● WHAT YOU WILL DO
In the entries below, find each line with the string "computer" and copy it.

● LISTED RECORDS
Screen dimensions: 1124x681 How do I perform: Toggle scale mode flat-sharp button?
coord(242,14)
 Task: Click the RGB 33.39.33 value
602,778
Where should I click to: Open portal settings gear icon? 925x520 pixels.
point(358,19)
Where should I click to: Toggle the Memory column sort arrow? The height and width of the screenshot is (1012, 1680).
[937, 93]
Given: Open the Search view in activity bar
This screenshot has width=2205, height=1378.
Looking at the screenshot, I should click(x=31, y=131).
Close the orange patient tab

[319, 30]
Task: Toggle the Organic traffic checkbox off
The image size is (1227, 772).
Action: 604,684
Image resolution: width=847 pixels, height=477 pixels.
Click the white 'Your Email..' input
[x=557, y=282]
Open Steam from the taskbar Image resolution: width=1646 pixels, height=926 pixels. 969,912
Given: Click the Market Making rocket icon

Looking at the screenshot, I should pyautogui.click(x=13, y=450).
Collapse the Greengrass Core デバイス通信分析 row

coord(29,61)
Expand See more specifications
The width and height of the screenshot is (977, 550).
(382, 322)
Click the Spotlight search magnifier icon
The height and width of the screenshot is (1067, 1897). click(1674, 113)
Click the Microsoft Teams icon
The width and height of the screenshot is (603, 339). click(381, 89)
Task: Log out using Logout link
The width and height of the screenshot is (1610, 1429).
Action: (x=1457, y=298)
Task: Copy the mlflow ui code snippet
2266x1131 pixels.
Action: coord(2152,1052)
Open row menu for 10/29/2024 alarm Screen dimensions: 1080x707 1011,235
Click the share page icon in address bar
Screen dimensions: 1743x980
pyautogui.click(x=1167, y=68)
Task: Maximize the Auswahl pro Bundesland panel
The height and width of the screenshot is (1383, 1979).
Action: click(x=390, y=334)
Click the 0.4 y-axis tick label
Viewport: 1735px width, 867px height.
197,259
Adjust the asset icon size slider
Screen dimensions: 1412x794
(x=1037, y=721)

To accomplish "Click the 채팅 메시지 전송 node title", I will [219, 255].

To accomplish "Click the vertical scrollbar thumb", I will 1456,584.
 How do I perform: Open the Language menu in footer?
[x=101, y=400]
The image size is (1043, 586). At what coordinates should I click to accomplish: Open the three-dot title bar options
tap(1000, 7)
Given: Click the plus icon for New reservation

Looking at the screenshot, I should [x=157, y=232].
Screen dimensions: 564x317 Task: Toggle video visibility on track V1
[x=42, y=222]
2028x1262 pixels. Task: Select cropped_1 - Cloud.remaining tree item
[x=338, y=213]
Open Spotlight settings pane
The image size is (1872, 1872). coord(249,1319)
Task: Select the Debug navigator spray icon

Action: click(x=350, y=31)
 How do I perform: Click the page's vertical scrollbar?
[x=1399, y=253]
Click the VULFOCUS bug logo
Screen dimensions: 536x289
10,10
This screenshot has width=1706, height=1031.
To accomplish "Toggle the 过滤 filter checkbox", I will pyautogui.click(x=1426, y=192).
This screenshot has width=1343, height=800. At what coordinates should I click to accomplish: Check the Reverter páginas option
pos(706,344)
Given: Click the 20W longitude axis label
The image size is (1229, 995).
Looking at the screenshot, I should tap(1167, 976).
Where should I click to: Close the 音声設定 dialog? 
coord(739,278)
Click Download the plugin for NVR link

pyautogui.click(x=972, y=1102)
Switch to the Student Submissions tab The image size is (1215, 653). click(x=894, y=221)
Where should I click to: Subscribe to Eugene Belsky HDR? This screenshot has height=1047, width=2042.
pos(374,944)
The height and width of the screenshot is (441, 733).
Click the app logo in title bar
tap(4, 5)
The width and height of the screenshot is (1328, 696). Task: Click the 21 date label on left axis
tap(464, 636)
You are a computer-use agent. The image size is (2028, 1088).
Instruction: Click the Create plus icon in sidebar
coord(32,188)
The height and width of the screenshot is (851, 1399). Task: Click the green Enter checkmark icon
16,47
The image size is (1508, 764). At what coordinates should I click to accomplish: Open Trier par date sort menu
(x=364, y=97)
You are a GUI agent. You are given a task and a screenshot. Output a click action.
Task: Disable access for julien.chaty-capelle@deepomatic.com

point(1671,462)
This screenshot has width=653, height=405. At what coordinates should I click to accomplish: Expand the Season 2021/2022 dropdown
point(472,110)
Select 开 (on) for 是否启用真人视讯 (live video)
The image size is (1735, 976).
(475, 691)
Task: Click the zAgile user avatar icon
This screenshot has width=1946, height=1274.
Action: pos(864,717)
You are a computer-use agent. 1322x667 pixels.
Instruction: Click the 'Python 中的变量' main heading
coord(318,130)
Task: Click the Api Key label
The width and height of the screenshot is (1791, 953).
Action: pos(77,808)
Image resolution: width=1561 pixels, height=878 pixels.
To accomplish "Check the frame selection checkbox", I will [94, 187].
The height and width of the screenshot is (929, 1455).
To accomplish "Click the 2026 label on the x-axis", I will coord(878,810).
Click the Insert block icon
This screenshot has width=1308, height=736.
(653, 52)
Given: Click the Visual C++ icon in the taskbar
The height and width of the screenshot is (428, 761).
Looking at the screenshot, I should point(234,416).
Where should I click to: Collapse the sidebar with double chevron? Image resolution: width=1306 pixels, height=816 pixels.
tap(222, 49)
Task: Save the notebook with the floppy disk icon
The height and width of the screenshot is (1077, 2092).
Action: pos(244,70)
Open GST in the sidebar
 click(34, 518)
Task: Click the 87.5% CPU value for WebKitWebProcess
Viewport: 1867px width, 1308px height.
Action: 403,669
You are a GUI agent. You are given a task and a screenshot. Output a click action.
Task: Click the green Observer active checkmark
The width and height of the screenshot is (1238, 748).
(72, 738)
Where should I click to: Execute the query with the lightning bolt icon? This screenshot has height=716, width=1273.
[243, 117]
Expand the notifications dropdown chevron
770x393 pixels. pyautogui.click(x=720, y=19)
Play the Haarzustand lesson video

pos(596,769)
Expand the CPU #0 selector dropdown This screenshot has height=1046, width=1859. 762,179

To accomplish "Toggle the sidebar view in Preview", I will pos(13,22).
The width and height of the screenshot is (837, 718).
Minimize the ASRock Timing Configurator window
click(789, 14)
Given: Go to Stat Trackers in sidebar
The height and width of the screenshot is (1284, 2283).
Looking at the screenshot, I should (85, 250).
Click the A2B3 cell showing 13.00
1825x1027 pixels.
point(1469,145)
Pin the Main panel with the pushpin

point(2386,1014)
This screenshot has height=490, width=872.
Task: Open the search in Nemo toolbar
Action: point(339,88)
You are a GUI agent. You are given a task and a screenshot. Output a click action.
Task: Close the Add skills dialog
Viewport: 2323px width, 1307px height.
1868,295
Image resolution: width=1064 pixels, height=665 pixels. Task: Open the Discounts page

● RESPONSE AREA
You are a computer-use agent. The image size is (2028, 1088).
You are a computer-use agent. 1322x667 pixels.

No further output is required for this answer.